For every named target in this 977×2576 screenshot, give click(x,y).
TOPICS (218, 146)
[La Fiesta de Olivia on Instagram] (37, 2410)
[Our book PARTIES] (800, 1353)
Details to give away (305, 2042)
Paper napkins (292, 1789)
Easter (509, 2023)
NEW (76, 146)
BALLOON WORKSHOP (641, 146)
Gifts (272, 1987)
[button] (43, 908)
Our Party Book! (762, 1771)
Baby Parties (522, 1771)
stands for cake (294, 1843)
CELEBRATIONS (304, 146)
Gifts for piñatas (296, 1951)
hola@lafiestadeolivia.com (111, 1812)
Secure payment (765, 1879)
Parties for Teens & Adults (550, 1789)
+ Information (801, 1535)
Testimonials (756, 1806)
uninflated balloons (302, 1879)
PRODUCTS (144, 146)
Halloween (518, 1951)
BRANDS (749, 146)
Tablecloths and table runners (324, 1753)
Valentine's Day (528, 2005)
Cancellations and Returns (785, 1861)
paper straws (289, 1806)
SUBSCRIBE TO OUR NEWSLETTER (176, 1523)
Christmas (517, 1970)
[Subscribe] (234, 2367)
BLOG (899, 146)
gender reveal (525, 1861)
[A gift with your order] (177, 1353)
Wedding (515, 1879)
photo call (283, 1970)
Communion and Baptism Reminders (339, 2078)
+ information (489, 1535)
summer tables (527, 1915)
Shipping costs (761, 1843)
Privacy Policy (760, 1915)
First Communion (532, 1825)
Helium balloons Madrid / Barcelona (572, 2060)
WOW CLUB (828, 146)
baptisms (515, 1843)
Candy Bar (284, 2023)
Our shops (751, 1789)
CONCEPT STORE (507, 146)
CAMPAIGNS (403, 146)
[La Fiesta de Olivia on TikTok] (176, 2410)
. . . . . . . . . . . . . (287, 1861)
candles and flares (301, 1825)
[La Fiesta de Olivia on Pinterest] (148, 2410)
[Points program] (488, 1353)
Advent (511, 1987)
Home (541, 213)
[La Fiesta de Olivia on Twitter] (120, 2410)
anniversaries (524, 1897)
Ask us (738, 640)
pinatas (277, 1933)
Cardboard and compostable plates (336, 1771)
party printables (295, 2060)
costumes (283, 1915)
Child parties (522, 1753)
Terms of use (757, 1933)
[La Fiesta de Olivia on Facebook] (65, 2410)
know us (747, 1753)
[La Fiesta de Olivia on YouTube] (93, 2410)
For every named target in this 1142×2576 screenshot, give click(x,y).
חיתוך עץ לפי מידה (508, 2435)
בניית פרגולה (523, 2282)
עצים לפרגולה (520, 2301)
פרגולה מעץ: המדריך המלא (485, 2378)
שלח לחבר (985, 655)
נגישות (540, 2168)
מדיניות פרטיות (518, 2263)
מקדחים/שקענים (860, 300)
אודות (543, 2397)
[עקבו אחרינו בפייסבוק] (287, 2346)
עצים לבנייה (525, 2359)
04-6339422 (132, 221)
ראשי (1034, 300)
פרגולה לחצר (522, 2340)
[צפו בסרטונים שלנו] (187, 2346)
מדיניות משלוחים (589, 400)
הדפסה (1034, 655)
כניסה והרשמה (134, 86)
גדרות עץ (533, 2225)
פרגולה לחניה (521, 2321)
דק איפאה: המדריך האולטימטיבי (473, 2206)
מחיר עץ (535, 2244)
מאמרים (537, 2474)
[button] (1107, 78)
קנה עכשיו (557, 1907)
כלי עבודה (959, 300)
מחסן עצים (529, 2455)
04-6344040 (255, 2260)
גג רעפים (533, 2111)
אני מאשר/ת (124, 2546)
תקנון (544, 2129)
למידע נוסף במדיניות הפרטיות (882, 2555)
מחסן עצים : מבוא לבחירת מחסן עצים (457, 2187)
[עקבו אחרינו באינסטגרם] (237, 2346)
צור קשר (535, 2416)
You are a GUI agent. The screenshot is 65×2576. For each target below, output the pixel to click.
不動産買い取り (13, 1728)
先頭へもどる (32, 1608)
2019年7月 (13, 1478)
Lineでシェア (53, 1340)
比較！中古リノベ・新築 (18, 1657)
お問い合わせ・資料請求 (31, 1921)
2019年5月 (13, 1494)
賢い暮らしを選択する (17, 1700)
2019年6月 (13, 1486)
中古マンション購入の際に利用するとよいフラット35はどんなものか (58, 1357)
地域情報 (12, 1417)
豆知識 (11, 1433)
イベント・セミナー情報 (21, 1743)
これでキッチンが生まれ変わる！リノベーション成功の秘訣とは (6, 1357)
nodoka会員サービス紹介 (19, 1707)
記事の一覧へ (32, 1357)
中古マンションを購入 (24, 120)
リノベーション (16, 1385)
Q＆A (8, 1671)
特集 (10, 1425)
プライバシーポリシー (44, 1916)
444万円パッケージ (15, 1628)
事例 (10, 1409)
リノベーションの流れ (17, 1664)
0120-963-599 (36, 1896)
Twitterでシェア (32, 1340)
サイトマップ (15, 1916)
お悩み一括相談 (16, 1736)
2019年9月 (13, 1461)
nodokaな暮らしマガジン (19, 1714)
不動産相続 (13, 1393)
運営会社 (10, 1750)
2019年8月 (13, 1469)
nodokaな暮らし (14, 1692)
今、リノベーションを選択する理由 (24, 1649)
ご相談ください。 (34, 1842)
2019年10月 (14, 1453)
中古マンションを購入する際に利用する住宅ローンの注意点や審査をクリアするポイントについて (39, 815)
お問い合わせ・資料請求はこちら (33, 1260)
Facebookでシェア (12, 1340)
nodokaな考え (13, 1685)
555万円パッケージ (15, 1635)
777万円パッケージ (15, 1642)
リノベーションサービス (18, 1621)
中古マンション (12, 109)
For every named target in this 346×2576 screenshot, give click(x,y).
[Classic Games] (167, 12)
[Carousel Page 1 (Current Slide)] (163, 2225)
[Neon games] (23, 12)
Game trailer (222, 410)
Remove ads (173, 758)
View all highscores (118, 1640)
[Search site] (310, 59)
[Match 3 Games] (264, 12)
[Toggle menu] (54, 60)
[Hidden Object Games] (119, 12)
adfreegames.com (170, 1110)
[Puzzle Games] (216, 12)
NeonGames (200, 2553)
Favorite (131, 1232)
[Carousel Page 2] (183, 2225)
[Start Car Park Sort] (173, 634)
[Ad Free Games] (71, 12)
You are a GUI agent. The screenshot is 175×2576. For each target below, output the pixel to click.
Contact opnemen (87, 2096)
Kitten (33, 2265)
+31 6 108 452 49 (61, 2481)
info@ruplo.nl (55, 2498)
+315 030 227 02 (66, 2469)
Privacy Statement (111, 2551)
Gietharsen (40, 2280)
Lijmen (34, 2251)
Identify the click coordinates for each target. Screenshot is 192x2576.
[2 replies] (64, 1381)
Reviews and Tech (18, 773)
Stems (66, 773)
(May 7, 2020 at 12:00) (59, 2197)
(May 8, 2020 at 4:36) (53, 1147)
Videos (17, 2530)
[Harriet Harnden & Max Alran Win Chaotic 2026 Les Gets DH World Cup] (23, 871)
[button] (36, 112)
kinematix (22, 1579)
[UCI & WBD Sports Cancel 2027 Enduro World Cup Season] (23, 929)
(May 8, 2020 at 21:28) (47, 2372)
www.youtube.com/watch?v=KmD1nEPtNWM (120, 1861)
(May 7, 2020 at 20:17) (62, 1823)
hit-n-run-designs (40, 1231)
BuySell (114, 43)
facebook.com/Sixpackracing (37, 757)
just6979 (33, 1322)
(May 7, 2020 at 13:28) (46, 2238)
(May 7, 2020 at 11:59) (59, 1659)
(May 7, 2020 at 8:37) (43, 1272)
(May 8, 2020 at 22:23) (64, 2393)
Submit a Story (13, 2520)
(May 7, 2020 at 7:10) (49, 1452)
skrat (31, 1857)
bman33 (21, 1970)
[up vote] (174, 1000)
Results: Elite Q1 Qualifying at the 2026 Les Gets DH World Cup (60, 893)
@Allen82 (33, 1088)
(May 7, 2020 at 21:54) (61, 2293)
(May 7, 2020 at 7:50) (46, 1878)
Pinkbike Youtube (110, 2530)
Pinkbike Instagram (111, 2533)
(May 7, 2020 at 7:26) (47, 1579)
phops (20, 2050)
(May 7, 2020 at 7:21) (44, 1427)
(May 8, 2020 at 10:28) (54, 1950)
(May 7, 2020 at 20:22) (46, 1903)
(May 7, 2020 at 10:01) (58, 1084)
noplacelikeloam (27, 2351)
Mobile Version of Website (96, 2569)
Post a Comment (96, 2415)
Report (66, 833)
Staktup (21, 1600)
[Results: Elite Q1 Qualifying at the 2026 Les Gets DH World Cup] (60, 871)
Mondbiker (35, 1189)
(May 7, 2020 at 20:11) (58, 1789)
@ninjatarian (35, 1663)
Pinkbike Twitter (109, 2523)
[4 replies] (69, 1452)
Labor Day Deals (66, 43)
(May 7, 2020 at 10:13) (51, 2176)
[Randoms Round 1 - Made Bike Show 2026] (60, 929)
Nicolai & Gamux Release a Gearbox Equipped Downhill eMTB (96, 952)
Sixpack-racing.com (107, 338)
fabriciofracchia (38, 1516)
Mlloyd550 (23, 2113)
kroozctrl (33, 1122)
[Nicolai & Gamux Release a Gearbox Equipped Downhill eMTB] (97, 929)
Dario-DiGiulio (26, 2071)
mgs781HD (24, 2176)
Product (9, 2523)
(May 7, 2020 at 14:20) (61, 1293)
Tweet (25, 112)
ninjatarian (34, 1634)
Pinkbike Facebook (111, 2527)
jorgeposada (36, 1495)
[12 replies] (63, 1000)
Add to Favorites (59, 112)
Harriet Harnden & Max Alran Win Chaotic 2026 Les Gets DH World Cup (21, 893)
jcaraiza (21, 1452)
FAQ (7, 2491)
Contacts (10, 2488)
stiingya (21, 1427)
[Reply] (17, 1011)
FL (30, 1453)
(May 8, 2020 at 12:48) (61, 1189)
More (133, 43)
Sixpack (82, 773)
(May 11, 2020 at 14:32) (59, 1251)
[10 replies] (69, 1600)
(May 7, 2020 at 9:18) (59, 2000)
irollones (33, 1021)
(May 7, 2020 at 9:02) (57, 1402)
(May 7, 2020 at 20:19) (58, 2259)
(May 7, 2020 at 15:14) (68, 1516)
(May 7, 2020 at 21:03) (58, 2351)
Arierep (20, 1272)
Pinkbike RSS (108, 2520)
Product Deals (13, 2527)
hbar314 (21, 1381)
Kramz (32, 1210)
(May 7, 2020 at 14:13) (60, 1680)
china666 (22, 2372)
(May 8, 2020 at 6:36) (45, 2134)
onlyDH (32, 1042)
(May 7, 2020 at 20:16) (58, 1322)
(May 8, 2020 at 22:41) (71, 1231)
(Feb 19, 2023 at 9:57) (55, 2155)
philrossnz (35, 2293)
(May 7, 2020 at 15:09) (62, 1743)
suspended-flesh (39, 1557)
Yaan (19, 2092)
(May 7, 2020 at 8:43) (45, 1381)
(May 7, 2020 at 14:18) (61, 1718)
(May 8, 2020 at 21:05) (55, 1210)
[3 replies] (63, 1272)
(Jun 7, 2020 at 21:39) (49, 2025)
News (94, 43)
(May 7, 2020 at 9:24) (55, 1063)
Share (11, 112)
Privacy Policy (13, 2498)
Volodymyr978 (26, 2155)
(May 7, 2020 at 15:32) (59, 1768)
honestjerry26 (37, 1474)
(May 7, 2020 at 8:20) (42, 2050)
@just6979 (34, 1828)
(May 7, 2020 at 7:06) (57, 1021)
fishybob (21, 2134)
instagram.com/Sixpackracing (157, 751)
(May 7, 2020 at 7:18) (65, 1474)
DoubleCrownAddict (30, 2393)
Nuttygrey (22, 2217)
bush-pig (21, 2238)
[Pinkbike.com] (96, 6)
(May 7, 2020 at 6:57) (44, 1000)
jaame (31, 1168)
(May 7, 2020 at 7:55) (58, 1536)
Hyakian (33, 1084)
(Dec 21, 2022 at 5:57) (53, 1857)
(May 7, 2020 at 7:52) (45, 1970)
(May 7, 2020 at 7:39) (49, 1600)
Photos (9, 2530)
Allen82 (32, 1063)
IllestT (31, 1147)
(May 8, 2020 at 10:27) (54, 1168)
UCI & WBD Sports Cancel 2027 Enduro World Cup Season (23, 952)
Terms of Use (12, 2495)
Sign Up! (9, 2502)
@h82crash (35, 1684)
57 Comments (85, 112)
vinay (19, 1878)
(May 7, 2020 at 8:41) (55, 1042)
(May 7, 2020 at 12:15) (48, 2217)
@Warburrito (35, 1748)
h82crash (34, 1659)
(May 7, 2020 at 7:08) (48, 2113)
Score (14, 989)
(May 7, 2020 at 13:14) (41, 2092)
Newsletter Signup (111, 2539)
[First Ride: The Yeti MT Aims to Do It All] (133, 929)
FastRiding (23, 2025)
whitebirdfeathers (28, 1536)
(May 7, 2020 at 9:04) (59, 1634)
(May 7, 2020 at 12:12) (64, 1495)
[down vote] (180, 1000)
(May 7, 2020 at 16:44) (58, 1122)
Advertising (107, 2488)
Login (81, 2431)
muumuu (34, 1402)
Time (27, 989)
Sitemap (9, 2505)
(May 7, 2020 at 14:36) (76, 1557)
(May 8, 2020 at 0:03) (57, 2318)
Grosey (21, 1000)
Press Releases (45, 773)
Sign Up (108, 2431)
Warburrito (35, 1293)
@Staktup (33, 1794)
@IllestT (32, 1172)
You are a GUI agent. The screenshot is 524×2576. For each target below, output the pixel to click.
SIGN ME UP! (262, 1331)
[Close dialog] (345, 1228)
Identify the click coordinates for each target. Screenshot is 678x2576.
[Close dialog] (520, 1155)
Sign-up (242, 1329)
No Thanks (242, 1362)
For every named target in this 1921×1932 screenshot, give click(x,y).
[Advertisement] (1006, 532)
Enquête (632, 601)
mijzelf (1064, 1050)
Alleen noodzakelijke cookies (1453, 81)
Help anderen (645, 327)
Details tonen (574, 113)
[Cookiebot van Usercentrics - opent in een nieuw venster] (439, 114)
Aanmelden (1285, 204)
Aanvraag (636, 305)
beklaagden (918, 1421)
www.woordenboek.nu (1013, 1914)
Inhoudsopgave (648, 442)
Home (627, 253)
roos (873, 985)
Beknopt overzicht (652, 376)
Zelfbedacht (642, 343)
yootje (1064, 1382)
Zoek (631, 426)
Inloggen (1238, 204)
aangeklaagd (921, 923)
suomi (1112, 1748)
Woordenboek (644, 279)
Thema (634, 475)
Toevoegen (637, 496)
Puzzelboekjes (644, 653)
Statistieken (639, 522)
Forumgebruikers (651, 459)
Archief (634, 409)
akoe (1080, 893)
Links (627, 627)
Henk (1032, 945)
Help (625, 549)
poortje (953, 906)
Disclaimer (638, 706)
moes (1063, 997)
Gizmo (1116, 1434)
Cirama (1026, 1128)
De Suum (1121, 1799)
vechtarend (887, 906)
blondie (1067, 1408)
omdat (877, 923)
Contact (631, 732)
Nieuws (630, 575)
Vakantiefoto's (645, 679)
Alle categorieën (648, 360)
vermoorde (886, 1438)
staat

-=-=-=-=-

**Problem requirements**
Within the material above, extract exactly the lines that start at the line containing "SUBSCRIBE TO OUR NEWSLETTER (176, 1523)" and stop after the line containing "photo call (283, 1970)", and only those.

**Worked solution**
SUBSCRIBE TO OUR NEWSLETTER (176, 1523)
Christmas (517, 1970)
[Subscribe] (234, 2367)
BLOG (899, 146)
gender reveal (525, 1861)
[A gift with your order] (177, 1353)
Wedding (515, 1879)
photo call (283, 1970)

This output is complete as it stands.